▶ [Exercise] Going down the data below, set down exactly the line with "Viewport: 640px width, 1444px height." and each line after it through the line with "the Finalización radio"; no other lines.

▶ [Items from a dataset]
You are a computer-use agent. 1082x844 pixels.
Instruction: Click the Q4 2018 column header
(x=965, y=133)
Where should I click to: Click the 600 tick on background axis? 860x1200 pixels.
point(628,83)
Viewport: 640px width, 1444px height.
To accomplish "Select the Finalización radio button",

--

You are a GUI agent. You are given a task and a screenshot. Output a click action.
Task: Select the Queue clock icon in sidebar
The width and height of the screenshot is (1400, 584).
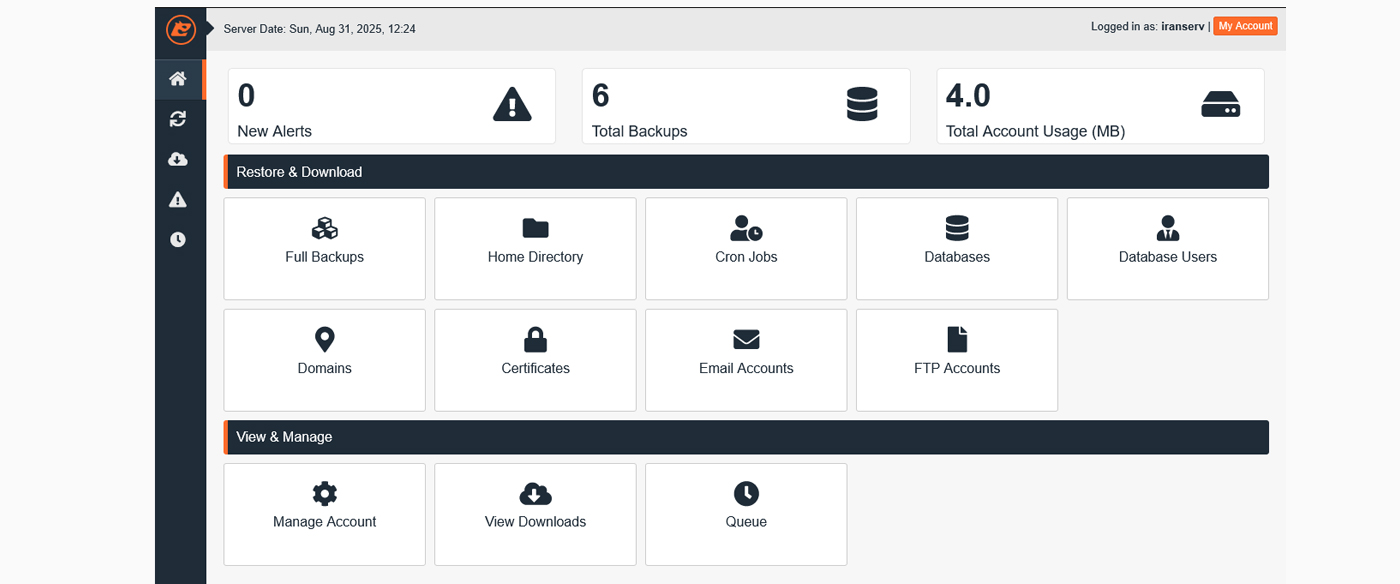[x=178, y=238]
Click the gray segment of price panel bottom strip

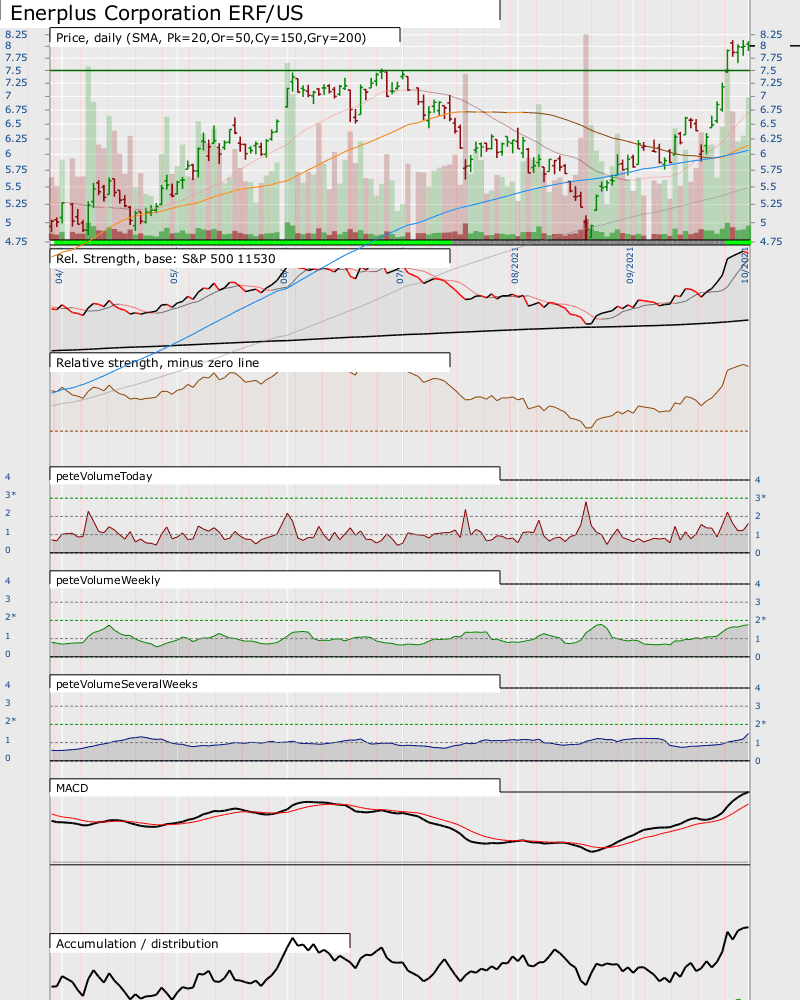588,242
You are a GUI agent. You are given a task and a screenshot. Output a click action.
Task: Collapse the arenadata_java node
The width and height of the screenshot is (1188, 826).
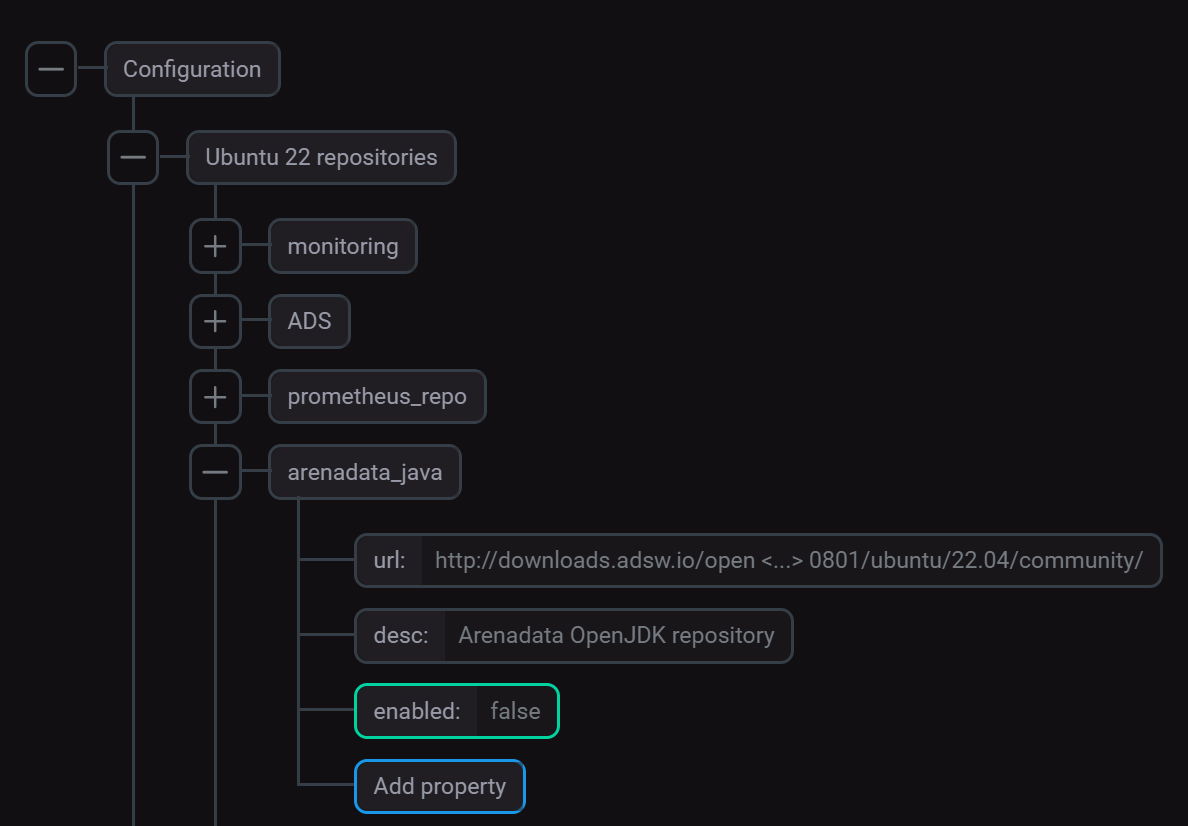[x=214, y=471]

==

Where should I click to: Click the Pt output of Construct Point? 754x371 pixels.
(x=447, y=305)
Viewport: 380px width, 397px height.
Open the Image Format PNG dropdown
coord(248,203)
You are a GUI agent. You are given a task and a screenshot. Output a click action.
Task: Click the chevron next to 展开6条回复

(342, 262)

▶ [Final answer]
Viewport: 640px width, 1444px height.
To accomplish "Select the Finalización radio button",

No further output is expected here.